Bruxelas lança consulta para revisão de normas de ecodesign e rotulagem energética de sistemas de aquecimento doméstico

A Comissão Europeia abriu uma nova fase de consulta pública para rever e actualizar as normas técnicas relativas ao ecodesign e à rotulagem energética de equipamentos de aquecimento de ambiente e de água em edifícios residenciais. As propostas estão disponíveis para comentários até 23 de Janeiro de 2026. 

Segundo a Comissão Europeia, as regras actuais datam de 2013. O pacote em análise abrange quatro regulamentos e pretende alinhar a legislação com os avanços tecnológicos alcançados na última década. Entre as mudanças previstas estão novos métodos de teste de eficiência energética, medições mais rigorosas dos níveis de ruído e das emissões de óxidos de azoto, bem como a inclusão de categorias de produtos emergentes, como as bombas de calor híbridas. 

Rótulos mais simples 

Um dos pontos centrais da revisão é a simplificação da escala de rotulagem energética. A classificação actual — que vai de A+++ a D — será substituída por uma escala linear de A a G, já aplicada em electrodomésticos como frigoríficos e lâmpadas LED. A Comissão Europeia considera que esta mudança garante maior clareza ao consumidor e reduz ambiguidades na leitura do desempenho energético. 

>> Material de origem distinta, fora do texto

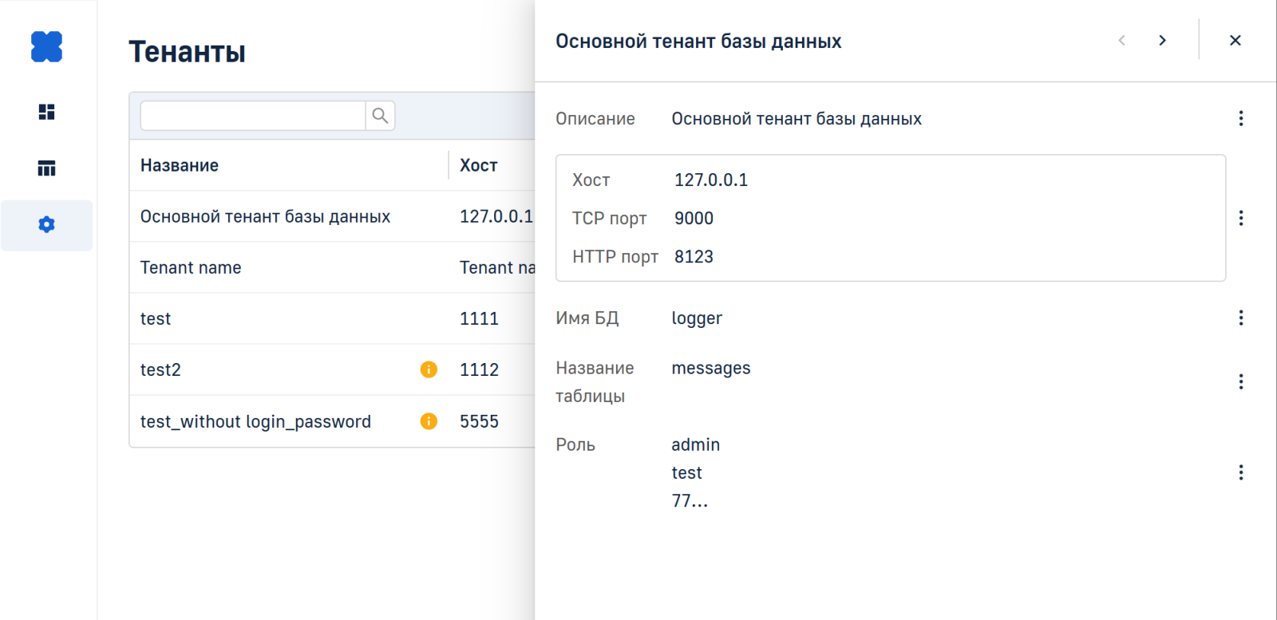Sort by Название column header
Image resolution: width=1277 pixels, height=620 pixels.
pyautogui.click(x=180, y=165)
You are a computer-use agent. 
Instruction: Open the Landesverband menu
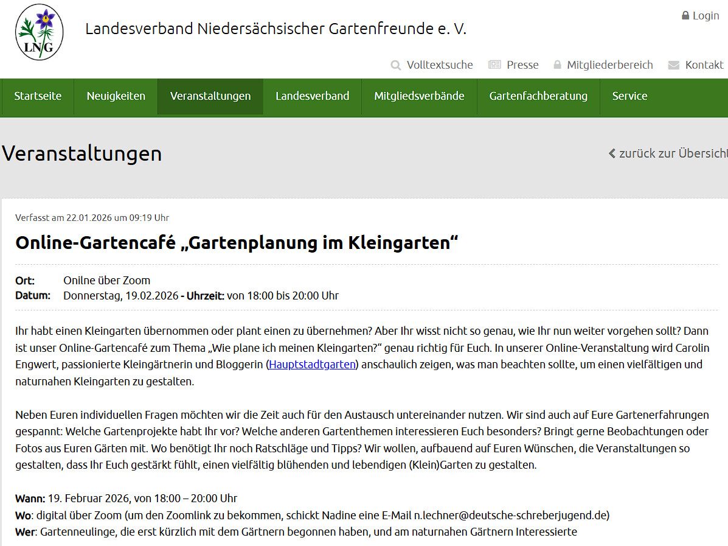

Os novos rótulos irão integrar ainda um código QR que permitirá aceder directamente a informações mais detalhadas no Registo Europeu de Produtos para a Rotulagem Energética (EPREL). Também serão introduzidas escalas específicas para níveis de ruído e ícones que identificam aparelhos em conformidade com o Código de Conduta da União Europeia para electrodomésticos eficientes e bombas de calor que utilizam fluídos refrigerantes de baixo impacte ambiental. Outra novidade é a melhoria na comparabilidade entre sistemas de aquecimento de água simples e modelos combinados. 

Aparelhos a combustíveis fósseis com requisitos mais exigentes  

A proposta endurece as regras de ecodesign para aquecedores alimentados por combustíveis fósseis, considerados menos eficientes e mais poluentes. Em contrapartida, os equipamentos que funcionam sem combustíveis fósseis terão requisitos adicionais, mas menos rigorosos, dada a sua elevada eficiência. Entre esses requisitos estão a obrigação de disponibilizar peças de substituição e de fornecer informação clara sobre opções e custos de entrega. 

Antes de serem comercializados, os aquecedores terão de passar por avaliações de conformidade realizadas por entidades independentes, um processo que será alargado de forma gradual a todos os tipos de aquecedores. No futuro, estes equipamentos deverão ainda ser capazes de medir e apresentar ao utilizador o consumo energético. 

O que se segue 

Depois de recolher as contribuições públicas, a Comissão Europeia irá consultar os Estados-Membros sobre as versões finais dos textos regulatórios. Segue-se a adopção formal do regulamento final e a publicação no Jornal Oficial da União Europeia, excepto se o Parlamento Europeu ou o Conselho emitirem um parecer negativo durante o período de análise.